In August last year, MOM announced that another 47 companies with suspected discriminatory hiring practices have been placed on its Fair Consideration Framework (FCF) watchlist.

This is on top of the 1,000 firms in the watchlist as announced by Ms Teo in Parliament in early last year – an increase of about 400 more firms than what was on the watchlist a year ago.

Ms Teo previously said in Parliament, “Our objective is not just to penalise errant employers. We want them to improve. This is why we reached out to another 350 employers whose workforce profiles give us cause for concern, so that they take additional steps to strengthen local hiring. But it also means that having served notice to these employers, MOM will not hesitate to put them on the FCF watchlist if their workforce profiles deteriorate.”

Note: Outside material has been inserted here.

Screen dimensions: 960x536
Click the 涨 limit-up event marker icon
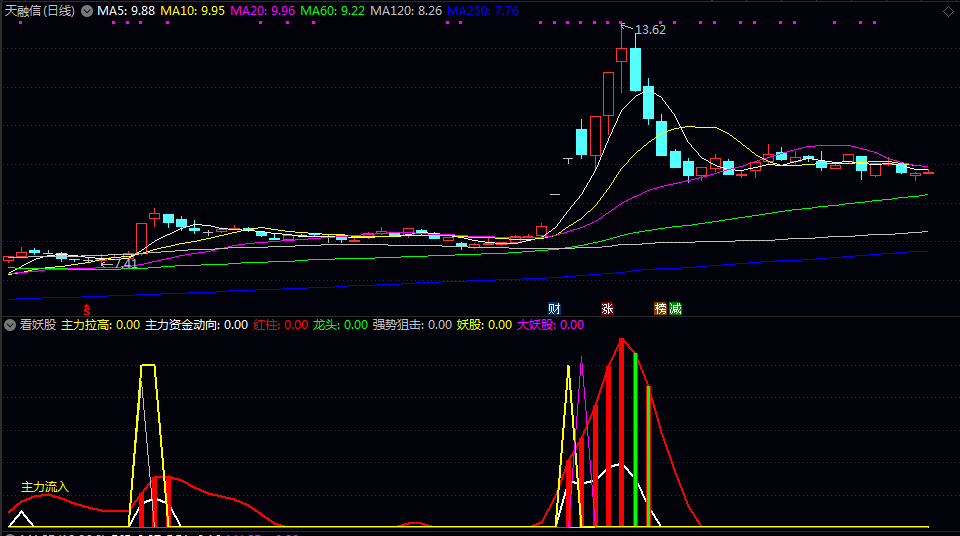coord(607,309)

Of the 47 companies, 30 (64 per cent) are in the financial and professional services sectors. They include banks, fund management firms, management consulting companies, as well as firms that provide project management and engineering services.

MOM said that all 30 of the financial and professional services employers have a “high concentration of PMETs from single nationalities”.

In one financial institution in the fund management industry, almost three-quarters of their PMETs are of the same nationality and in another bank, almost two-thirds of the PMETs are also of the same nationality, MOM revealed.

And after the PSP’s NCMP raising questions in parliament about CECA, the new Manpower Minister Tan See Leng now says MOM hopes not to see a concentration of workers from a certain source or nationality.